FUNCTION1(FUNCTION2(VARIABLE))
  1. How many unique county names are there (2 point)? Use length and unique functions.
FUNCTION1(FUNCTION2(VARIABLE))

Part 2: Count and Arrange

  1. What are the top 10 most common county names (2 points)? count number of different county names, arrange in descending order and show the first 10 observations.
DATANAME %>%
  count(COUNTY_VARIABLE) %>%
  arrange(ORDER_FUNCTION(n)) %>$
  head(NUMBER_OF_OBS_TO_SHOW)
  1. Which state has the smallest number of counties (2 points)? count number of observations in each state, arrange the data in ascending order and show the first observation.
countypop %>%
  count(STATE_VARIABLE) %>%
  arrange(n) %>%
  head(NUMBER_OF_OBS_TO_SHOW)
  1. Which state has the largest county in terms of population?
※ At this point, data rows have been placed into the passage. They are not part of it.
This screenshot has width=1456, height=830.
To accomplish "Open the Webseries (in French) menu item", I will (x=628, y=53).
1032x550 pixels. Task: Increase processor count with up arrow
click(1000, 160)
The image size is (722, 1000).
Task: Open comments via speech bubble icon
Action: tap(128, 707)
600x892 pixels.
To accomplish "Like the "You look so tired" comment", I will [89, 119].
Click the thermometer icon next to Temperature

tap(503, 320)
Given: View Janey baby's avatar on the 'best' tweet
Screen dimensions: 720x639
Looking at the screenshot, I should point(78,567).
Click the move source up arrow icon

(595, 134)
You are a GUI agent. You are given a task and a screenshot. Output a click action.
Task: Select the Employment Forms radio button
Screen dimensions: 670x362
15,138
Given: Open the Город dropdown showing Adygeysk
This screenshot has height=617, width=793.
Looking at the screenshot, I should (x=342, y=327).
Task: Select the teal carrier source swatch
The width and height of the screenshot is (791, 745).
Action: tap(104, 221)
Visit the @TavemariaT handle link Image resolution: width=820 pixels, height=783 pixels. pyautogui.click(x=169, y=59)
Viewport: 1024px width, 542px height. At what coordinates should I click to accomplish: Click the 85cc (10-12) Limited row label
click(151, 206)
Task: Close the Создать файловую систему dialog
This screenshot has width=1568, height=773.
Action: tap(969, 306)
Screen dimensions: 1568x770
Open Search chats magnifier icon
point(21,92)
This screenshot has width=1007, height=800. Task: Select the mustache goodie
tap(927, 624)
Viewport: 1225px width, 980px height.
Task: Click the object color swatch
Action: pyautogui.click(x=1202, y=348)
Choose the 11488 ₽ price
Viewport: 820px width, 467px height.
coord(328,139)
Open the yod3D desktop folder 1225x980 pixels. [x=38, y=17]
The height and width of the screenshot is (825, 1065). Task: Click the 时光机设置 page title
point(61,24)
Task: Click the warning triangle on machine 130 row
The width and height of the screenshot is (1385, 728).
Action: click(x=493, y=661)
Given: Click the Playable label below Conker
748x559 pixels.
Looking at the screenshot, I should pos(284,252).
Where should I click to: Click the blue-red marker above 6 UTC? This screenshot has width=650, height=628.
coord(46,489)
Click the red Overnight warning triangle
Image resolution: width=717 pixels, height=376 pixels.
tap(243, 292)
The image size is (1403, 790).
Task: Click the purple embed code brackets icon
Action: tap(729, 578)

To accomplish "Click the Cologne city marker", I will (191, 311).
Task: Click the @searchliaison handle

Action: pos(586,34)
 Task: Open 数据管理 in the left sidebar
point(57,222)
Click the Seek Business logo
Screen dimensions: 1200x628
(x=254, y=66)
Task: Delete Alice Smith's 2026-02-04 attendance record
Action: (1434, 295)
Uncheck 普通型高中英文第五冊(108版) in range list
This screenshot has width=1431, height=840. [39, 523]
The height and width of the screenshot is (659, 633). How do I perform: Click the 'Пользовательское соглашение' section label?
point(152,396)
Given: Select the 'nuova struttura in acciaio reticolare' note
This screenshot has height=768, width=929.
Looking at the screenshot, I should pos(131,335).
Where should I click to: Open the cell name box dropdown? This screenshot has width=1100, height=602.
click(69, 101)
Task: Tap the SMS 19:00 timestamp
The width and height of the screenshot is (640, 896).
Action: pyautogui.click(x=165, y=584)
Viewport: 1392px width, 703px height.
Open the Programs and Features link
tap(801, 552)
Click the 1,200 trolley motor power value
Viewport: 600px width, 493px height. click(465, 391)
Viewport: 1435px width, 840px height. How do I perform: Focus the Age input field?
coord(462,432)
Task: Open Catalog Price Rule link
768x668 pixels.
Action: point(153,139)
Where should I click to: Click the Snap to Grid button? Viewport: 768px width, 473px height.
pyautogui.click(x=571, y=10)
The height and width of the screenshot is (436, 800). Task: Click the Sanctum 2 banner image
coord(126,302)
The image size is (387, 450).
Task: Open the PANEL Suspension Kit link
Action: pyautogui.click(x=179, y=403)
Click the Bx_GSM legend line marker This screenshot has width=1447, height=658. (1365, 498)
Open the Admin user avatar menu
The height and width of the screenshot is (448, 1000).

How many people live in the largest county in terms of population (2 points)? arrange the data with pop_2022 in descending order. The first observation contains the information.
pop_2022=countypop$pop_2022
arrange(countypop,ORDER_FUNCTION(POP_VARIABLE))[1,]

Part 3 Group_by and Summarize

  1. How many people live in each of the states (2 points)? Group the observation by the variable that serves as state identifier then summarize the data to get total number of people in each state.
countypop %>%
  group_by(STATE_VARIABLE) %>%
  summarise(total_pop=SUM_FUNCTION(POP_VARIABLE))
  1. What is the average population of a county in North Carolina (2 points)? filter the data to keep observations from ‘NC’, summarise the data to get average population.
countypop %>%
  filter(STATE_VARIABLE==NORTH_CAROLINA) %>%
  summarise(AVERAGE_FUNCTION(VARIABLE))
  1. What is the largest county in terms of population of each of the states (4 points)?
countypop %>%
  group_by(STATE_VARIABLE) %>%
  summarise(county=COUNTY_VARIABLE[which.max(POP_VARIABLE)],MAX_FUNCTION(POP_VARIABLE))